A descendent of the Mughal Nargesi kebab of Lucknow? The creation of the Fortum and Mason Department Store in London? Originally made with minced fish in Whitby ? There are many theories about the origin of the Scotch Egg. Personally I choose the Nargesi origin, hard to look at these Indian kofta with boiled eggs within designed to look like the Narcissus flower (Daffodil to you and me) and not see scotch eggs.

Scotch eggs are both the punchline in jokes about English cuisine and a dish gentrified on gastropub menus with quail eggs, crab mince and chorizo. They are tradition and they are innovation. Most importantly they are bloody delicious.

Oh and they go perfect with a pint of bitter.  
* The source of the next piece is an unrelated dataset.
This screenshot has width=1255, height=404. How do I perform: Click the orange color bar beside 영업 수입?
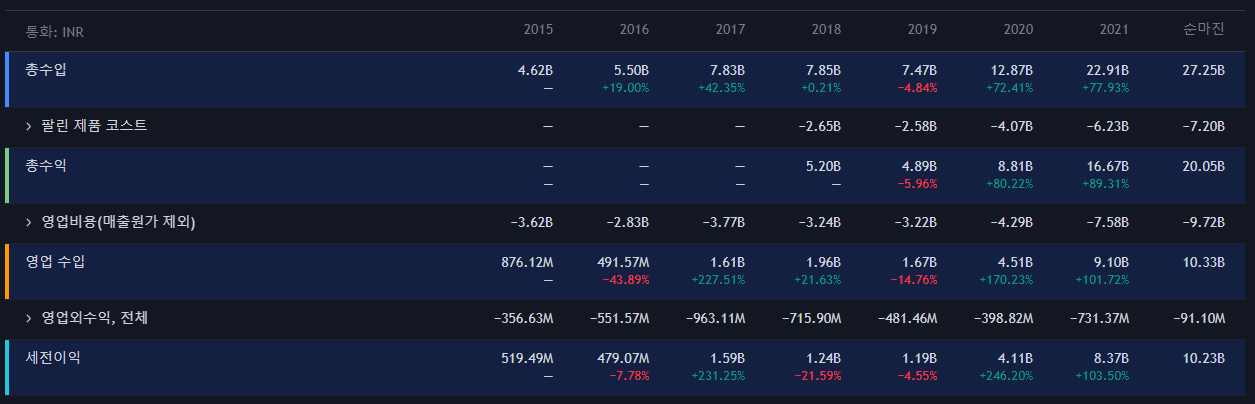pyautogui.click(x=7, y=271)
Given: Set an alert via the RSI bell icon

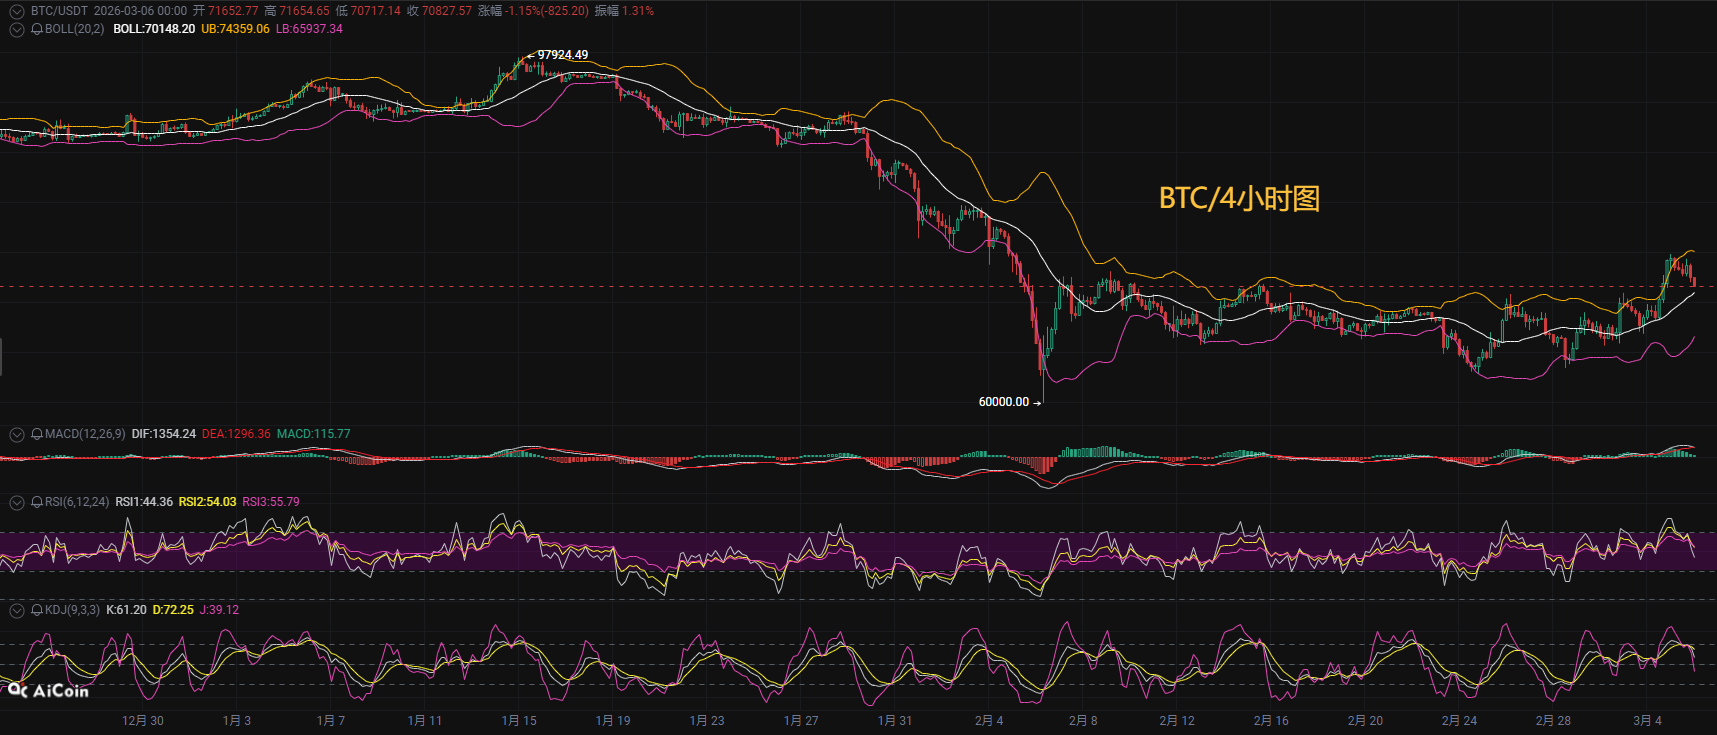Looking at the screenshot, I should (x=37, y=502).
Scotch Eggs are really such a very versatile food. As long as the mince will bind around the egg the world is your oyster. Sometimes I add in some black pudding to the mix , highly recommended.

Technique is king here. A scotch egg doesn’t have to have a runny yoke but is bloody lovely when it does. To achieve this I ended up ignoring pretty much all the advice I found on the internet as every instruction resulted in hard egg interiors. In the end I settled on bringing eggs to a simmer from cold, turning off the heat immediately, letting them sit in the hot water for 2 min, then cooling in running cold water before shelling and incasing in the forcemeat.


10 eggs

1kg mince (pork, or lamb, I used veal)

500g sausage unskinned (or sausage meat)

Bunch of parsley chopped fine

Bunch of chives chopped fine

2 tablespoons garlic powder

2 tablespoon mustard powder

Lots of black pepper


Dredging flour


  •   Place 8 eggs in a saucepan of cold water and bring to a simmer, turn off heat immediately , after 2 min run under a cold tap for 5 minutes. Peel.
  • Squeeze the sausages out of their skins and into a bowl and combine with mince.
  • Add herbs , and spices including the lots of ground pepper to the forcemeat meat along with a little salt. Give it all a good mix together, take a teaspoon’s worth and form a little burger. Fry quickly and taste. Correct seasoning if needed.
  • Divide into 8 portions
  • Set up three bowls, one with a small handful of flour, one with the remaining eggs beaten, and a third with breadcrumbs.
  • Wet your hands and flatten one of the forcemeat balls into an oval-shaped pattie.
  • Roll a peeled egg in flour, encase in the forcemeat moving the meat up around the egg like a potter.  Use your wet hands to form a ball and seal it around the egg
  • Roll the scotch egg in the flour, shake off any excess, then dip into the beaten egg, followed by the breadcrumbs. Roll in the egg and breadcrumbs again for a really good coating.
  • Chill for 30min in the fridge, I often use the deep freeze.
  • Heat oil to 175C in a deep fryer or saucepan. Lower scotch eggs one at a time into the oil and fry for 7 minutes turning the egg over every minute so to cook the mince evenly. Allow to cool either a little or entirely.
  • Eat with mustard , pickles and beer.